Des conservateurs ont suggéré de voter une série de lois de finances normales pour tout l'État fédéral, à l'exception du département de la Sécurité intérieure, dont dépendent les services d'immigration. Un éventuel «shutdown» ne concernerait donc que ces fonctionnaires, et épargnerait le reste des administrations.

«Si le président refuse d'accepter la loi de finances du département de la Sécurité intérieure (...) il sera le seul responsable des conséquences», a affirmé le sénateur républicain Ted Cruz, du Tea Party, mercredi dans une tribune sur Politico.

«Nous serons forcés d'avoir recours aux outils donnés au Congrès par la Constitution pour empêcher votre administration de mettre en place votre plan», ont menacé dans une lettre les présidents de deux commissions de la Chambre qui ont la tutelle de l'immigration, Bob Goodlatte et Michael McCaul.

Nominations et plaintes en justice 

Les républicains n'ont pas encore entériné cette stratégie, car les obstacles ne sont pas négligeables: les démocrates gardent le contrôle du Sénat jusqu'en décembre et, à partir de janvier, ils y conserveront une minorité de blocage.

En outre, le Congrès doit impérativement adopter une loi de finances d'ici le 11 décembre.

«Nous sommes en train d'examiner de nombreuses options», a dit John Boehner, président républicain de la Chambre des représentants, qui consulte activement ses troupes.

Au moins deux autres armes se trouvent dans son arsenal.

Le Sénat, sous contrôle républicain à partir de janvier, pourrait décréter une trêve des confirmations d'ambassadeurs, juges et responsables de l'administration nommés par le président américain, handicapant ainsi le travail de l'exécutif et de la justice fédérale.

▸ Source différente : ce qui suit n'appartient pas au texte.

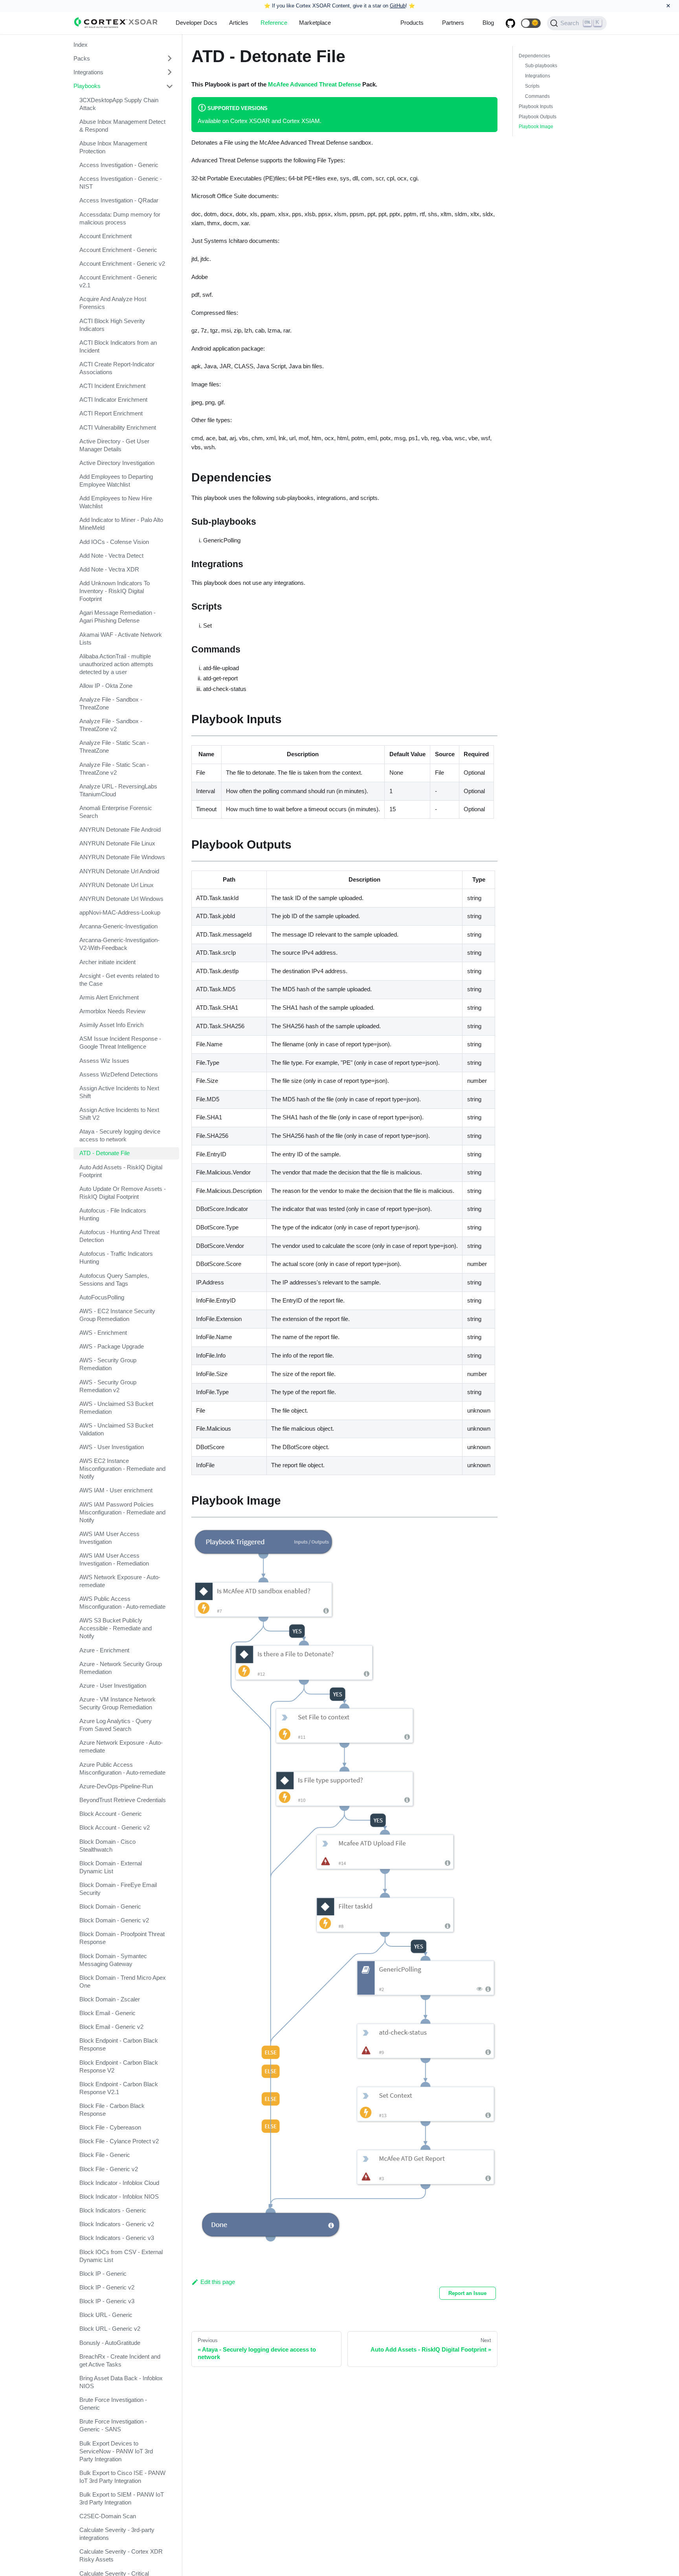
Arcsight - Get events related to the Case (119, 979)
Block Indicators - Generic (112, 2210)
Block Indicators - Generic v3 (116, 2238)
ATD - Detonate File (104, 1153)
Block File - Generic (104, 2155)
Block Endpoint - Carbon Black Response (118, 2045)
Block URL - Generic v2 (109, 2329)
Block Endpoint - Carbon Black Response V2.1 (118, 2088)
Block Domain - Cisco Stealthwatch (107, 1845)
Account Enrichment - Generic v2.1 (118, 281)
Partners (453, 22)
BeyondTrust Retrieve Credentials (122, 1800)
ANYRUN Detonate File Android (120, 829)
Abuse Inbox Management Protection (113, 147)
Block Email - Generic (107, 2013)
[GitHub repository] (510, 23)
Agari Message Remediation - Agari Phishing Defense (117, 617)
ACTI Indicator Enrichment (113, 400)
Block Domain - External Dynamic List (110, 1867)
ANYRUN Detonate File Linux (117, 843)
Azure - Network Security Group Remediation (120, 1668)
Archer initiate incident (107, 962)
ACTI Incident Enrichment (112, 385)
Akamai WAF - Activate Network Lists (120, 638)
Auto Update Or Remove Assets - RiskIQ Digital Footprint (122, 1192)
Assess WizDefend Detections (118, 1074)
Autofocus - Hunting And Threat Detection (119, 1236)
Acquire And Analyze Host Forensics (112, 303)
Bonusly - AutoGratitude (109, 2342)
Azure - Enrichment (104, 1650)
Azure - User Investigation (112, 1685)
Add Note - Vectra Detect (111, 555)
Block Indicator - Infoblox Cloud (119, 2182)
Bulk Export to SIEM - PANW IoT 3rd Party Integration (121, 2498)
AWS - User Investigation (111, 1447)
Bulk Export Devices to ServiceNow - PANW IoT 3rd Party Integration (116, 2451)
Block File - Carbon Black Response (112, 2109)
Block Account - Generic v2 (114, 1828)
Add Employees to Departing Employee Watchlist (116, 480)
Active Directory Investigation (116, 462)
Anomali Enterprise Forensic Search (115, 812)
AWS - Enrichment (103, 1332)
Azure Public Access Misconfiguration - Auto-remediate (122, 1768)
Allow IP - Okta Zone (105, 685)
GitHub (398, 6)
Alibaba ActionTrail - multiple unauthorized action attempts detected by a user (116, 664)
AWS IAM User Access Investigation (109, 1538)
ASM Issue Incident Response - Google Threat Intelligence (120, 1043)
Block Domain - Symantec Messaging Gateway (113, 1960)
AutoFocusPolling (101, 1297)
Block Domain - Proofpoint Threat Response (122, 1938)
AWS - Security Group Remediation (107, 1364)
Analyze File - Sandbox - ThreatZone (110, 703)
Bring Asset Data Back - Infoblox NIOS (121, 2382)
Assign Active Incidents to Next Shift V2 (119, 1113)
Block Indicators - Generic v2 (116, 2224)
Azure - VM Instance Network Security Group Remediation (117, 1703)
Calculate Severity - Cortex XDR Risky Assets (121, 2555)
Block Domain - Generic (110, 1906)
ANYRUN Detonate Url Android (119, 871)
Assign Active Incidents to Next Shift (119, 1092)
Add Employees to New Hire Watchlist (115, 502)
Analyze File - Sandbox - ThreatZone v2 (110, 725)
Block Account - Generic (110, 1813)
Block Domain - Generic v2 (114, 1920)
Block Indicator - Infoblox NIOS (119, 2196)
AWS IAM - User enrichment (115, 1490)
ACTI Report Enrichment (111, 413)
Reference (274, 22)
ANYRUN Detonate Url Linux (116, 885)
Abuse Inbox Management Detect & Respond (122, 125)
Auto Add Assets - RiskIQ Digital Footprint (120, 1171)
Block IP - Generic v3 (106, 2301)
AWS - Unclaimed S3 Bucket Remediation (116, 1407)
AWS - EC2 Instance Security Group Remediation (117, 1315)
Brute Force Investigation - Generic (113, 2403)
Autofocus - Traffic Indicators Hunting (116, 1258)
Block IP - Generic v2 (106, 2287)
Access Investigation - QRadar (118, 200)
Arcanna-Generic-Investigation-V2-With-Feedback (119, 944)
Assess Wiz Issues (104, 1060)
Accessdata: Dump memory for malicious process (119, 218)
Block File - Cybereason (110, 2127)
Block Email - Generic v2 (111, 2026)
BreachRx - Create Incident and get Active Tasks (119, 2360)
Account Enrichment (105, 236)
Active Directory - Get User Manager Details (114, 445)
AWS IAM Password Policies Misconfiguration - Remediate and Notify (122, 1512)
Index (80, 44)
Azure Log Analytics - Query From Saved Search (115, 1725)
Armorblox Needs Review (112, 1011)
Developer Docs (196, 22)
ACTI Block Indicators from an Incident (118, 346)
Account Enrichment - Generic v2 (122, 263)
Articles (238, 22)
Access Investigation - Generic (118, 165)
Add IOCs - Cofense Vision (114, 541)
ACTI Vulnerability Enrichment (117, 427)
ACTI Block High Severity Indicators (112, 325)
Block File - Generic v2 (108, 2169)
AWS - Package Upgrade (111, 1346)
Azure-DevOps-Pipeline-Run (116, 1786)
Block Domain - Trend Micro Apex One (122, 1981)
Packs (81, 58)
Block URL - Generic (105, 2315)
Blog (488, 22)
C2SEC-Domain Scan (107, 2516)
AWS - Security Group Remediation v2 (107, 1386)
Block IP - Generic (103, 2273)
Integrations (88, 72)
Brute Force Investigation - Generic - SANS (113, 2425)
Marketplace (315, 22)
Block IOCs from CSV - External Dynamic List (121, 2256)
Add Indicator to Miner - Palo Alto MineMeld (121, 524)
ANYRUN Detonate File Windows (122, 857)
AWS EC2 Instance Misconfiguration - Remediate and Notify (122, 1468)
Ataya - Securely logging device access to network (119, 1135)
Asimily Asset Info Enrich (111, 1025)
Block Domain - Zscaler (109, 1999)
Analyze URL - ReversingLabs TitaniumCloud (118, 790)
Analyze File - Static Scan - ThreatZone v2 (114, 768)
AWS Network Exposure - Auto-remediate (119, 1581)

Selon la Constitution, le Sénat doit confirmer des milliers de candidats à des postes fédéraux.

«Le nouveau chef de la majorité, qui prendra ses fonctions en janvier, devrait annoncer que le Congrès ne confirmera plus une seule personne, nommée dans l'administration ou la justice, sauf pour les postes vitaux de sécurité nationale, tant que l'amnistie illégale persiste», plaide Ted Cruz.

Le sénateur texan est très loin de faire l'unanimité au sein du groupe républicain du Sénat, mais son influence est forte auprès des dizaines de représentants du Tea Party à la Chambre.

Enfin, le Congrès pourrait voter pour condamner symboliquement le président, ou contester ses décrets en justice, comme sur la réforme du système de santé.

«Le président peut être frappé de censure. Il peut être poursuivi en justice par le Congrès», a dit le républicain Bob Goodlatte, président de la commission Justice de la Chambre, sur CNN. «Il y a beaucoup d'autres solutions».